WESTERLY — Citing financial uncertainty caused by the COVID-19 pandemic, a majority of members of the Town Council have voted against pursuing a new bond to pay for road and infrastructure projects.
The council, during its July 13 meeting, rejected a motion to ask voters to consider a $5 million bond as a referendum question on the November ballot. Councilors Sharon Ahern, Caswell Cooke Jr., Suzanne Giorno, Karen Cioffi and Brian McCuin voted against moving the issue forward to a future council meeting, while Council President Christopher Duhamel and Councilor William Aiello voted in favor.
Ahern said the town faced reduced revenues and noted the council’s avowed commitment to keep a close eye on the current budget. During budget deliberations, the council asked Town Manager J. Mark Rooney to develop a list of possible reductions that could made during the course of the year if revenues fall off and other financial problems occur.
“I do not think this is the right election cycle to ask people to vote in more money. I think we have very uncertain revenue and somehow we are not acknowledging that if we keep putting financial questions on the ballot,” Ahern said.

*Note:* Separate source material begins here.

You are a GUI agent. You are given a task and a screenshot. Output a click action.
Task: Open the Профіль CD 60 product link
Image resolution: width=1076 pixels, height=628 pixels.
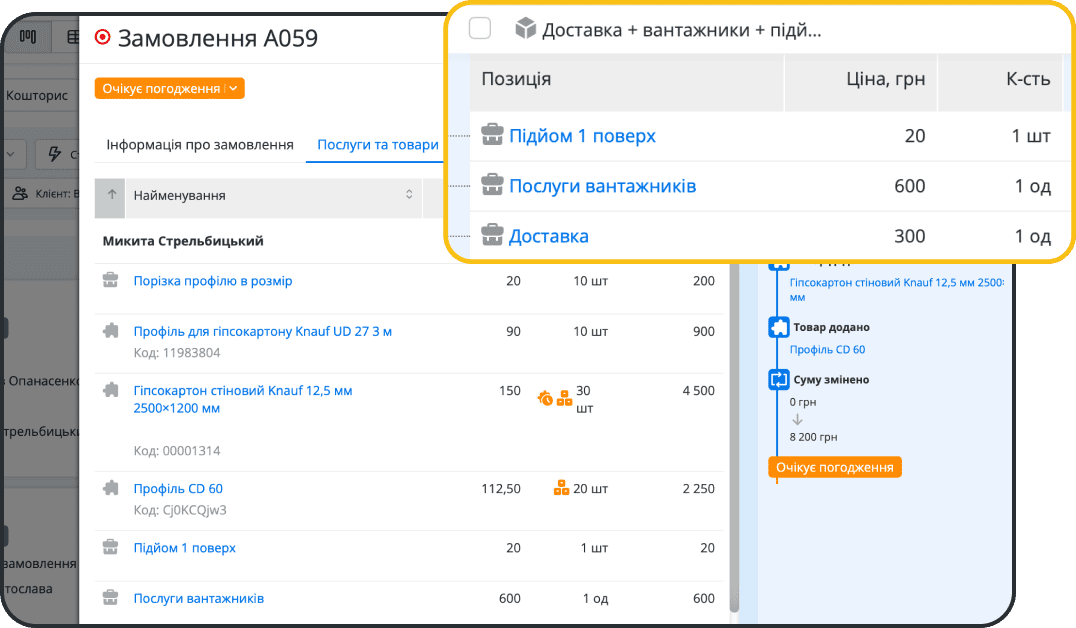point(178,489)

Rooney said he was initially hesitant to recommend seeking approval of a bond but became convinced it was the best approach after studying the current low cost of asphalt, recent favorable road project contracts the town has secured, and the low interest rates of about 1.5% and other costs offered by the Rhode Island Infrastructure Bank. Over the course of the 20-year life of a bond, Rooney said the town would pay less for the road work than if it funded the work through the annual budget.
The $15 million bond approved by voters in 2018 is nearly spent down, with just $2 million of it not encumbered.
Paying for road projects with bonds and allocations in the annual town operating budget would allow for a “four-fold” increase in the amount of work that would be accomplished, Duhamel said.
“It makes sense to follow the program. I think the public has been appreciative of the amount of roads that have been paved,” Duhamel said.
Aiello pushed for support of a road bond and noted the town could ask voters to approve “up to” $5 million or a lesser figure, which would allow town officials flexibility on how much debt to take on.
Cooke said he was reluctant to vote against potential road work but said he preferred to wait and let the next council decide.